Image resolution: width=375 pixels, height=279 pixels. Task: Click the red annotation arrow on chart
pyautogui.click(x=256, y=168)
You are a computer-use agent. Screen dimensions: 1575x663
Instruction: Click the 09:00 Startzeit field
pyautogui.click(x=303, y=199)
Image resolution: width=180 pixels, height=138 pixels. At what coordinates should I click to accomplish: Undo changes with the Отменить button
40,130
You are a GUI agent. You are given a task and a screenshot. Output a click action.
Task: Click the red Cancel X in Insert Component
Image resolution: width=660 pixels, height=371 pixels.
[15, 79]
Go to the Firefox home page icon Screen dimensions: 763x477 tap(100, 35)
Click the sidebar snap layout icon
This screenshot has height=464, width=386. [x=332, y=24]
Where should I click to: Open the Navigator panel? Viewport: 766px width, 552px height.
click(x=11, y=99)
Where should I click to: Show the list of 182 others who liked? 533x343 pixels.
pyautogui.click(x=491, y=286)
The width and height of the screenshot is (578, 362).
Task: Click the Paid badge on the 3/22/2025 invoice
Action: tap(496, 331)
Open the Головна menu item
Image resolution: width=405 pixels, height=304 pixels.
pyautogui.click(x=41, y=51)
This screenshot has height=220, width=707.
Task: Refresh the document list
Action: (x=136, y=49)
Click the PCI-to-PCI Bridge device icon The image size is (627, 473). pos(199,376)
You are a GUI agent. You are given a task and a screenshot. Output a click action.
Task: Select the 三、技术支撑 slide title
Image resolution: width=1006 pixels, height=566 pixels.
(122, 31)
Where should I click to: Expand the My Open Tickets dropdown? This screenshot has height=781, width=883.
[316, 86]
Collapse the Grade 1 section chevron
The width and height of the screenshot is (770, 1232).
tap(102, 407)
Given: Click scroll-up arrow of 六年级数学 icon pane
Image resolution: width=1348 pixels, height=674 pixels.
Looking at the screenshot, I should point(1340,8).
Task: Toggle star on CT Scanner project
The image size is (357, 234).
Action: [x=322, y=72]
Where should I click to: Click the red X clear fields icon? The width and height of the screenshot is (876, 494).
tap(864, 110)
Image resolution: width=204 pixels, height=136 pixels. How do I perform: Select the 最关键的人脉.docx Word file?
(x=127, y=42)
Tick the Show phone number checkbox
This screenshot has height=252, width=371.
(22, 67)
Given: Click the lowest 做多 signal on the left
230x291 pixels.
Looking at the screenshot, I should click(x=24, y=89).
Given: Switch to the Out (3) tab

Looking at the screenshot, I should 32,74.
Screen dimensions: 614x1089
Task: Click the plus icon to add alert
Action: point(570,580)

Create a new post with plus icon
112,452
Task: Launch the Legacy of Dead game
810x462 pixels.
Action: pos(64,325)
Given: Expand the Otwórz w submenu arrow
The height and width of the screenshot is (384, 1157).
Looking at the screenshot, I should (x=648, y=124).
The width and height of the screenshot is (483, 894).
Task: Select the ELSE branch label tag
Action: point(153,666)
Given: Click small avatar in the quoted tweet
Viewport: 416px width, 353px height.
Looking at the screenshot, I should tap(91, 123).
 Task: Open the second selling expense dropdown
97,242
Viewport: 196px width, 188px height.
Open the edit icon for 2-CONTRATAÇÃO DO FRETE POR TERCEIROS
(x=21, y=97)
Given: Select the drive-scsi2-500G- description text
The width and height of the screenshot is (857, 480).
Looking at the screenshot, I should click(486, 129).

====

> _Activity_
Word for word, restate the data above from its first line down to and including the line with "Task: Select the 三、技术支撑 slide title".

> _Response below_
Image resolution: width=375 pixels, height=279 pixels. Task: Click the red annotation arrow on chart
pyautogui.click(x=256, y=168)
You are a computer-use agent. Screen dimensions: 1575x663
Instruction: Click the 09:00 Startzeit field
pyautogui.click(x=303, y=199)
Image resolution: width=180 pixels, height=138 pixels. At what coordinates should I click to accomplish: Undo changes with the Отменить button
40,130
You are a GUI agent. You are given a task and a screenshot. Output a click action.
Task: Click the red Cancel X in Insert Component
Image resolution: width=660 pixels, height=371 pixels.
[15, 79]
Go to the Firefox home page icon Screen dimensions: 763x477 tap(100, 35)
Click the sidebar snap layout icon
This screenshot has height=464, width=386. [x=332, y=24]
Where should I click to: Open the Navigator panel? Viewport: 766px width, 552px height.
click(x=11, y=99)
Where should I click to: Show the list of 182 others who liked? 533x343 pixels.
pyautogui.click(x=491, y=286)
The width and height of the screenshot is (578, 362).
Task: Click the Paid badge on the 3/22/2025 invoice
Action: tap(496, 331)
Open the Головна menu item
Image resolution: width=405 pixels, height=304 pixels.
pyautogui.click(x=41, y=51)
This screenshot has height=220, width=707.
Task: Refresh the document list
Action: (x=136, y=49)
Click the PCI-to-PCI Bridge device icon The image size is (627, 473). pos(199,376)
You are a GUI agent. You are given a task and a screenshot. Output a click action.
Task: Select the 三、技术支撑 slide title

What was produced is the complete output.